True, the India society has become accustomed to a slow pace of change. Yet, the masses who voted in droves for Modi, did not do so with a hope of having a saffron Congress in saddle. If a vote for Modi was an endorsement of what he had come to embody, it was an even stronger rejection of the past. A vote for Modi was a vote in hope of a better tomorrow, not a fatalistic acceptance of a little more of the same of the last decade. 

The BJP may complaint that the public is not allowing them a honeymoon period. But why should the public do so? If a Government enjoys fruits of power from day 1, it has to be accountable from that day. True, there is a time for build up but that gestation period should not end up un-nerving the public, particularly when the early signs of poriborton are more of the same. Anyway, in this world of instant communication, which incidentally the BJP should understand, having tapped its power only recently, there will be little patience shown by those who got swept to voting booths on the promise of a positive change. 

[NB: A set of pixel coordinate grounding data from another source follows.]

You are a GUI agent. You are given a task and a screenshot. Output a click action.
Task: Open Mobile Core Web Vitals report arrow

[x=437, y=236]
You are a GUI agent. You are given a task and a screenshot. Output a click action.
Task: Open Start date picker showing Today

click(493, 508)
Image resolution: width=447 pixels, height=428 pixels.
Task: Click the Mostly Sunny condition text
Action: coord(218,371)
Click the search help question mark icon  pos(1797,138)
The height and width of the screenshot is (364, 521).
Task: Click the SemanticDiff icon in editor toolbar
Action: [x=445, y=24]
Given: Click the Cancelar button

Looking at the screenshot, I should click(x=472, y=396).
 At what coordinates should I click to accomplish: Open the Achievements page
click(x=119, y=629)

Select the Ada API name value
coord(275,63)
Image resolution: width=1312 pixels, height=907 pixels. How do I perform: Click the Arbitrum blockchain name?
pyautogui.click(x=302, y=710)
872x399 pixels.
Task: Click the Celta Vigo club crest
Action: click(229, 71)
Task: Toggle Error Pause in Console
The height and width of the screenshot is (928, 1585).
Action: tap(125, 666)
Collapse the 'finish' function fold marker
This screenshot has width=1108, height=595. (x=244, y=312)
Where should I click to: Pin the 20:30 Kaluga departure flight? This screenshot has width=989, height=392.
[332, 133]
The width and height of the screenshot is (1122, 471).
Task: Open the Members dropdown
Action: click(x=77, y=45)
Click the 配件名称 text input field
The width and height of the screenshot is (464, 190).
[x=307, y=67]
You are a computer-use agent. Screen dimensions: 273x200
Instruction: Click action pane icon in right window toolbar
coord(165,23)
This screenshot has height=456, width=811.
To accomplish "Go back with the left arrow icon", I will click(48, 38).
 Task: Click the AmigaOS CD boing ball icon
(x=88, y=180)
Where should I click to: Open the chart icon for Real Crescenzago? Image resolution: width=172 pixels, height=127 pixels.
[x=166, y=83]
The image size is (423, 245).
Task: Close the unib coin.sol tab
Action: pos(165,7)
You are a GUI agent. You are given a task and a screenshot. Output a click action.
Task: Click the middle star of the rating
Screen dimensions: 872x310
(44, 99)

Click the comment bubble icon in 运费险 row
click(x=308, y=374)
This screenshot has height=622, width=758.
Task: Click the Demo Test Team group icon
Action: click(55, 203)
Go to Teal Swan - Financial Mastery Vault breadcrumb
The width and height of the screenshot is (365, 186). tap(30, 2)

Lest the BJP feel that it being treated unjustly, let it remember that human beings are designed to judge more strongly those who they have trusted. Vengeance for trust broken is high – ask Aam Aadmi Party. A BJP seen as getting back on its promises will be wiped out even more comprehensively than the Congress. While that fate may be five years away, we have critical assembly polls happening later this year. For a government whose legitimacy was questioned on shallow grounds of vote-share, a loss in the polls would be a serious setback, indicating that the surge of support for Modi/BJP was but a temporary anomaly. The polls are for BJP’s taking. What it needs to do is to simply walk its talk and if that seems difficult, at the very least, not commit those acts which it had opposed, while in opposition.

For the sake of the Nation, let us hope that what are now being seen as disturbing signs turn out to be false alarms and that the BJP does deliver what it has promised.